Selected text:
....

When U.S. Rep. David Price announced his retirement from Congress, N.C. Sen. Valerie Foushee, 65, received a mass of phone calls encouraging her to run to represent North Carolina’s 4th Congressional District. 

“I didn’t decide to enter the race until I saw some of the others that had entered the field,” she said. “And so it made me consider it, at the urging of people that have served for more than 20 years. I do believe that I have, by way of experience, something that others are not able to offer.”

Foushee worked at the Chapel Hill Police Department for 21 years and was elected to the Chapel Hill-Carrboro City School Board in 1997. She also served on the Orange County Board of Commissioners before being elected to the state House. She has been a state senator for eight years. Currently chair of the N.C. Senate’s Democratic Caucus, she is most proud of the legislation she championed to end child marriage.

When Foushee was growing up in segregated North Carolina, her parents worked multiple jobs at a time rather than rely on government assistance, she said.

“They decided to rely on educating their children,” she said. “Education has opened doors and it has assured me that I can do anything within reason in life, given access and opportunity.”

....

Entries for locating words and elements

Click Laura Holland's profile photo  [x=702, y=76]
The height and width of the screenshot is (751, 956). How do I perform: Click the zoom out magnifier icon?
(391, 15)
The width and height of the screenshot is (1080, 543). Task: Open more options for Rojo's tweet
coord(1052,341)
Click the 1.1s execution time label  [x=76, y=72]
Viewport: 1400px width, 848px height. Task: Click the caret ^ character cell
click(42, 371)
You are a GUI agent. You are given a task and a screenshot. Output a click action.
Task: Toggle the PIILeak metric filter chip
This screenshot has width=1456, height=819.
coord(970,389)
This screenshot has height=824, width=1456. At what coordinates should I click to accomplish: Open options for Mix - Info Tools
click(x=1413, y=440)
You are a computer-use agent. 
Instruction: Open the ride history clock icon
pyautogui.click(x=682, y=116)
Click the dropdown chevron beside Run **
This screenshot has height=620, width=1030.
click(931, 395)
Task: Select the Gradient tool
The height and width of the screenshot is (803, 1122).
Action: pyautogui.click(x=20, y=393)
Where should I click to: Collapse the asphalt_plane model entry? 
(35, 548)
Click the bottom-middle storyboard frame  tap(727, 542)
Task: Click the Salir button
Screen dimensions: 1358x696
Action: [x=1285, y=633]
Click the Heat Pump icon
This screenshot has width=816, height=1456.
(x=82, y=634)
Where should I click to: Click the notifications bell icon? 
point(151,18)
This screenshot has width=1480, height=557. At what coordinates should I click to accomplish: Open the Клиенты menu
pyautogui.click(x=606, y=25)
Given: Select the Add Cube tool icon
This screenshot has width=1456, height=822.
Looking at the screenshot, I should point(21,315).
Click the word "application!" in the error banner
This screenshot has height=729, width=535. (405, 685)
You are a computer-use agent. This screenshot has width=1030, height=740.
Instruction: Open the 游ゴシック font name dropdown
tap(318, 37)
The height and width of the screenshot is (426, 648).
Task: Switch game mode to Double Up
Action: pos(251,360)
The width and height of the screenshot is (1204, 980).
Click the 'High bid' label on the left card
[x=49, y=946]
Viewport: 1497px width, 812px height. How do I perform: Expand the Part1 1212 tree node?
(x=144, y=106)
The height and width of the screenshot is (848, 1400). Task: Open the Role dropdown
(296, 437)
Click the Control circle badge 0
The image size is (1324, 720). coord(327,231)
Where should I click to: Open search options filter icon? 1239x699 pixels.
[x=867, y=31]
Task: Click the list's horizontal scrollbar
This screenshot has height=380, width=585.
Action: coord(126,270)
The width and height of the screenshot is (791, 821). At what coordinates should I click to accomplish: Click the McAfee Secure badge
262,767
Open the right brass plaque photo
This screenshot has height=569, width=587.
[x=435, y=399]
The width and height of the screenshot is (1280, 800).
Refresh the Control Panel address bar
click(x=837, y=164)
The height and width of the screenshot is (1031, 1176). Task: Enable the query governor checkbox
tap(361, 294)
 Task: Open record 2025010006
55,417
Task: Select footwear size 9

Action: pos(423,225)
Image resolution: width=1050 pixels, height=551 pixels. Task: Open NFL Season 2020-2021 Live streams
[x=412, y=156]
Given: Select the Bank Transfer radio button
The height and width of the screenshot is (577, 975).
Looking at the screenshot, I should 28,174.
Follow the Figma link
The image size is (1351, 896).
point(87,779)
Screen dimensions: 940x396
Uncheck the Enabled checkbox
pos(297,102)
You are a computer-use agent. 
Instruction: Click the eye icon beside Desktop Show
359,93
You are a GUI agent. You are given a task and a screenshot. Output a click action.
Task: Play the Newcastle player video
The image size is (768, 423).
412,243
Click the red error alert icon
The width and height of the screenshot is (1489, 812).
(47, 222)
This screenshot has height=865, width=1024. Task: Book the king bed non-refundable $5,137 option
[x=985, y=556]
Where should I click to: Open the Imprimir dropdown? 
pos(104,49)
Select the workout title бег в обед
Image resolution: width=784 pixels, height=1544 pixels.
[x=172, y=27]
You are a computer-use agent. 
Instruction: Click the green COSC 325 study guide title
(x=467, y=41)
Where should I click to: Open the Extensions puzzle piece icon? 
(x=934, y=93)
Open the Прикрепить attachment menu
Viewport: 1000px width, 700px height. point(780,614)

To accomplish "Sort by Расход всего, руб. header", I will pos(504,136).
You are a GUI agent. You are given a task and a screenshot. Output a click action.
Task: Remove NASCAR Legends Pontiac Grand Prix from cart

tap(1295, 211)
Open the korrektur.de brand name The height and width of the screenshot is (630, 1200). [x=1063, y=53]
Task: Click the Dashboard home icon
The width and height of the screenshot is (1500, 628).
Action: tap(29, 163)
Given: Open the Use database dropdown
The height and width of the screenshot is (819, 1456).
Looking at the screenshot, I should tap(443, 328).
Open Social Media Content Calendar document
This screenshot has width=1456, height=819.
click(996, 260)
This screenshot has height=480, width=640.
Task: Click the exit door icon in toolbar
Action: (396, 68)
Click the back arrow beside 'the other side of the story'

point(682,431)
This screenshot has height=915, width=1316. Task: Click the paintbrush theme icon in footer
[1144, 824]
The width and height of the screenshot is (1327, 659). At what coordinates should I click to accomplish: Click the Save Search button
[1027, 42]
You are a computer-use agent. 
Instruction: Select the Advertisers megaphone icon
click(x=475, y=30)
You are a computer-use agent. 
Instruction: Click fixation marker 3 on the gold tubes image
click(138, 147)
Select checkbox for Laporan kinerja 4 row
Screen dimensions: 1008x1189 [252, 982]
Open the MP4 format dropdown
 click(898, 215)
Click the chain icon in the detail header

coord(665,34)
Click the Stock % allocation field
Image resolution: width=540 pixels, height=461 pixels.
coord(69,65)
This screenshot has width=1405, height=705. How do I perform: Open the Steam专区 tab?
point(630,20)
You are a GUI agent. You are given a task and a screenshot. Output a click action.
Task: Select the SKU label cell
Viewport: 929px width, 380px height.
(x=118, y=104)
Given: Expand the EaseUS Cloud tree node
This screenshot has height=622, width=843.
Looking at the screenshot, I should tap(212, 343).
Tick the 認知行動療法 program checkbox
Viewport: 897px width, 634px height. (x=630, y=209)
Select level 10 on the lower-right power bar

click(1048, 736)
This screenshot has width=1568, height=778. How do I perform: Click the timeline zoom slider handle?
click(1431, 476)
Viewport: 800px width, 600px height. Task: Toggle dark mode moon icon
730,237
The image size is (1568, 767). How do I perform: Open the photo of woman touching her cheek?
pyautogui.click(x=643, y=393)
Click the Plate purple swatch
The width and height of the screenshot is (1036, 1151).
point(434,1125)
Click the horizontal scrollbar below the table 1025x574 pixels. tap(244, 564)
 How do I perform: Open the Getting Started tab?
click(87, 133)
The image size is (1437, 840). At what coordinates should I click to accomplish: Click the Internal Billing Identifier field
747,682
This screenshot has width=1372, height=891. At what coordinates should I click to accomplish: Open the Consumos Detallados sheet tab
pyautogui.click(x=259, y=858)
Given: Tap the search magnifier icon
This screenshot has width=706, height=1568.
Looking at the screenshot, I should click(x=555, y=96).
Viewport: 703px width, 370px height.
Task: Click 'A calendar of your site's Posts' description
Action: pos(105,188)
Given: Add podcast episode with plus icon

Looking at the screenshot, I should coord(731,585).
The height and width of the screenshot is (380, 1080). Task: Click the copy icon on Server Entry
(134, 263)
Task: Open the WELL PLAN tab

....

Tasks and exercises:
**1.** Summarize the profile of Valerie Foushee in two sentences.
**2.** Based on the profile of Valerie Foushee, decide whether each statement agrees with the text, answering yes or no and quoting the words that settle it:
(a) Foushee was elected to the Chapel Hill-Carrboro City School Board in 1997.
(b) Foushee has been a state senator for twelve years.
(c) Foushee's parents relied on government assistance while she was growing up.
**3.** According to the profile of Valerie Foushee, why did she decide to enter the congressional race? Answer in one to three sentences.
These entries are separate material and have no connection to the profile of Valerie Foushee.

Final answers:
**1.** After U.S. Rep. David Price announced his retirement, N.C. Sen. Valerie Foushee got many calls urging her to run for North Carolina's 4th Congressional District, and she decided to enter after seeing the others in the field. Her background includes 21 years at the Chapel Hill Police Department, service on the school board, the Orange County Board of Commissioners and the state House, and eight years as a state senator, and she credits the education her parents chose to rely on with opening doors for her.

**2.**
(a) Yes: "was elected to the Chapel Hill-Carrboro City School Board in 1997."
(b) No: "She has been a state senator for eight years."
(c) No: "her parents worked multiple jobs at a time rather than rely on government assistance."

**3.** She says she did not decide to run until she saw some of the others who had entered the field, and people who had served for more than 20 years urged her to run. She also believes her experience gives her something that others are not able to offer.